Usually, a PhD student has multiple papers published during the studies. A PhD thesis is then often a collection of multiple research papers written by a PhD student on the same topic. For instance, each chapter is based on one research paper: first a systematic literature review, then a survey of the problems, then a solution to the problem with a preliminary evaluation, and finally a full validation of the solution.

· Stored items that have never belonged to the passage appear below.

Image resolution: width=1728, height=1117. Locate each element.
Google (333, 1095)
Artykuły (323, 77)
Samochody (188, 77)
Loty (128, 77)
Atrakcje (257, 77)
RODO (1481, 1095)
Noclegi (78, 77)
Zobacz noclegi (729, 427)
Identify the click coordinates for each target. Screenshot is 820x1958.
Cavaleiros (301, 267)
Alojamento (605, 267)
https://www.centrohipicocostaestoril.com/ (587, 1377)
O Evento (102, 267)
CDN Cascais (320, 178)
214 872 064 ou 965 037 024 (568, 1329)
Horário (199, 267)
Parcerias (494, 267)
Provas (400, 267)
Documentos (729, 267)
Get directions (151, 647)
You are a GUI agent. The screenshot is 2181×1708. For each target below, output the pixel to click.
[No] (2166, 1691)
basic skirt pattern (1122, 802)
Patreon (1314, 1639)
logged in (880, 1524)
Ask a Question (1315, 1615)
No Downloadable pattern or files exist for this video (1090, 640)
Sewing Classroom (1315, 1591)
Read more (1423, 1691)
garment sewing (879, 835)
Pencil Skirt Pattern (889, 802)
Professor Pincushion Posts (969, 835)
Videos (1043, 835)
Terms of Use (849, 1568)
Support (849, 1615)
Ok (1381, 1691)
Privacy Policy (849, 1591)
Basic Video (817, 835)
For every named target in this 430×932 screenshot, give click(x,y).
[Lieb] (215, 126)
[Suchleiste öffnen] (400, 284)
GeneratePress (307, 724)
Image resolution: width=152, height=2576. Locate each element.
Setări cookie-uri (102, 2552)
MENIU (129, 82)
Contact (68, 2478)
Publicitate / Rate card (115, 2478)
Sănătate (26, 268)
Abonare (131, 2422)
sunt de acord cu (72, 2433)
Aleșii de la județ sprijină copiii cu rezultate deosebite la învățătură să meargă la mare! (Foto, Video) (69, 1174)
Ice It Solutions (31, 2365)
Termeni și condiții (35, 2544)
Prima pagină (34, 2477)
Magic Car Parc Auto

Besides stapling the papers together, we need to write the Introduction and Conclusion chapters that clearly describe the logical connection between the individual chapters or papers. Then, the content of the chapters should be re-read and edited, so that the thesis is readable from start to end and makes sense as a whole.

Exercises

Shorten the long title mentioned in Section 8.1.1 appropriately. You can list multiple variants, along with corresponding hypothetical assumptions that make a given variant the best choice.
Find one good abstract and one abstract that breaks multiple recommendations.
Mark the context, problem, and response in the Introduction chapter of your bachelor’s or master’s thesis.
Find a paper that includes source code snippets in its main text (not appendices). Is it well-justified in this case or only a sign of low quality?
How does a conclusion differ from the introduction? You can illustrate this on a hypothetical example.
Extract a complete section structure from a conference paper about 8–12 pages long. Is it logical? How deeply is it nested?
In a paper that you like, find three or four most relevant related works (as indicated by the authors). In which sections are they present? Are they referenced multiple times?
In an existing paper, find an argument consisting of a claim, reason, evidence, acknowledgment/response, and optionally a warrant.
Write a short text (2–4 sentences) that satisfies the first two stylistic rules from The Craft of Research mentioned at the end of Section 8.2. Rewrite the text so that it violates them.
What type of chart would you use to show:
1. the correlation between the monitor resolution and the average number of applications open simultaneously,
2. the average resolution of monitors from year 1970 to 2025?
Which of the rules and tips in this chapter that you did not know before will help you improve your master’s thesis the most? Do you see any impediments why you will not be able to apply some of them?